BEGIN

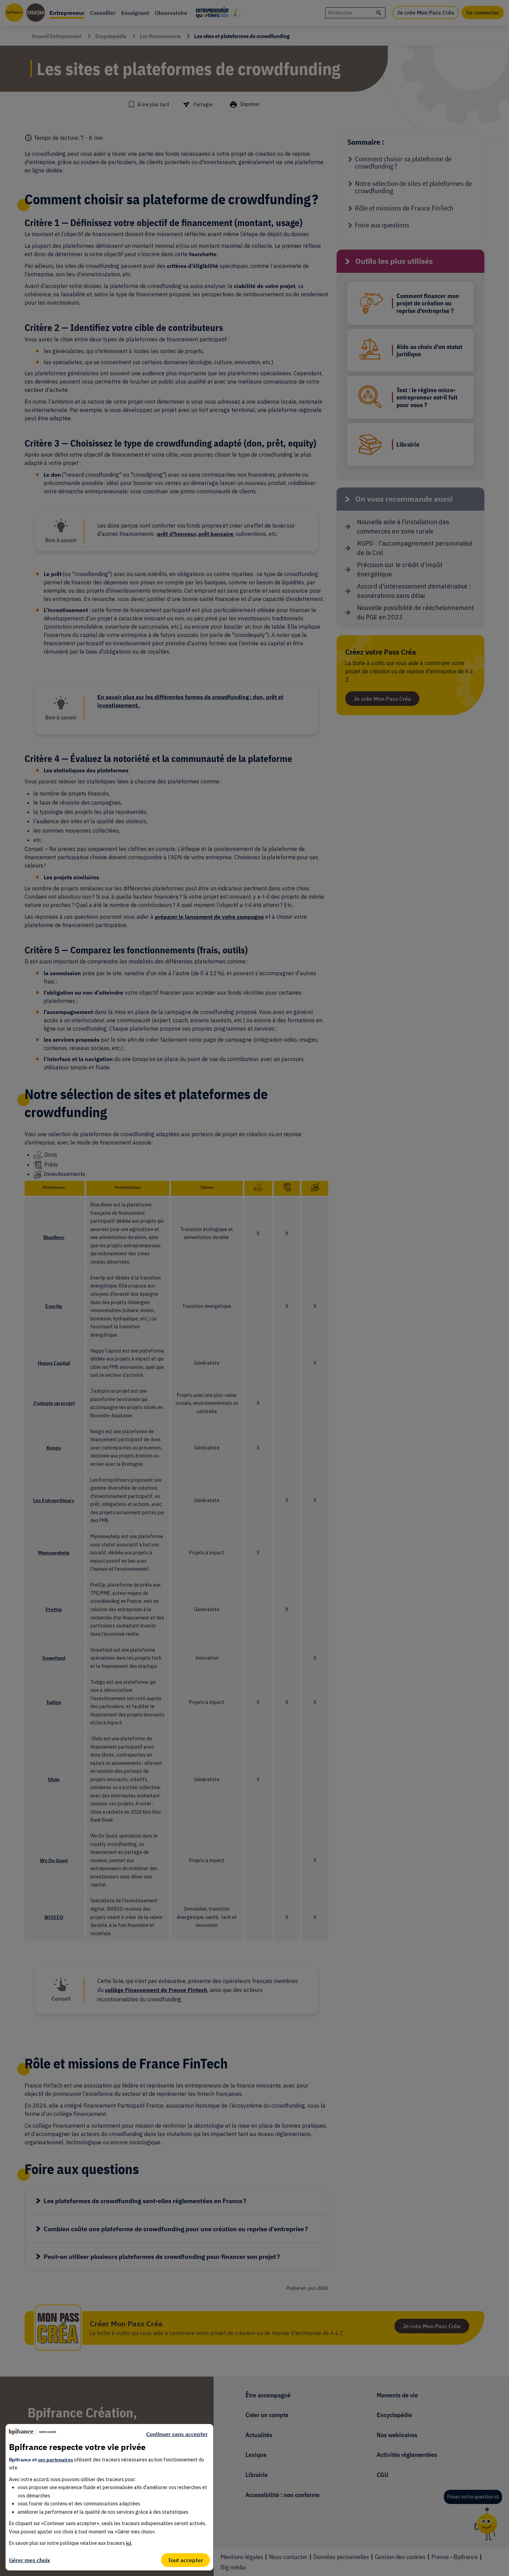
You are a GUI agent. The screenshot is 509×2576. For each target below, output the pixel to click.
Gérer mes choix (29, 2560)
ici (128, 2543)
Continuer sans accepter (177, 2434)
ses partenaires (55, 2460)
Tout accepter (185, 2560)
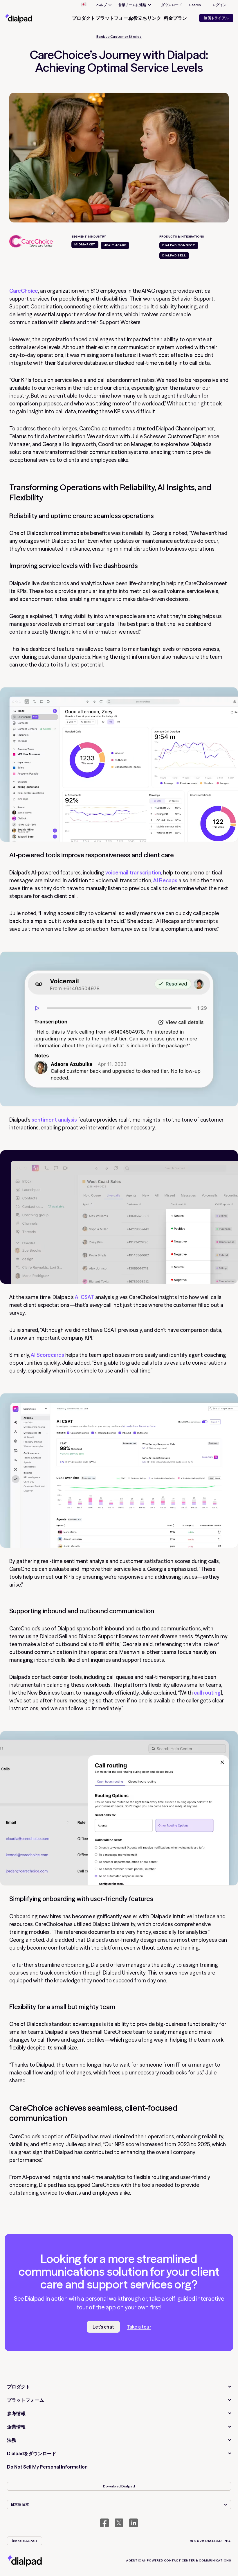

END

GOAL OF THE EXERCISE → No pictures go in the copy. Retype exactly the lines from the one with "Gérer mes choix (29, 2560)" through the last line of the entries above, both included, and nothing more.

SOLVED EXERCISE →
Gérer mes choix (29, 2560)
ici (128, 2543)
Continuer sans accepter (177, 2434)
ses partenaires (55, 2460)
Tout accepter (185, 2560)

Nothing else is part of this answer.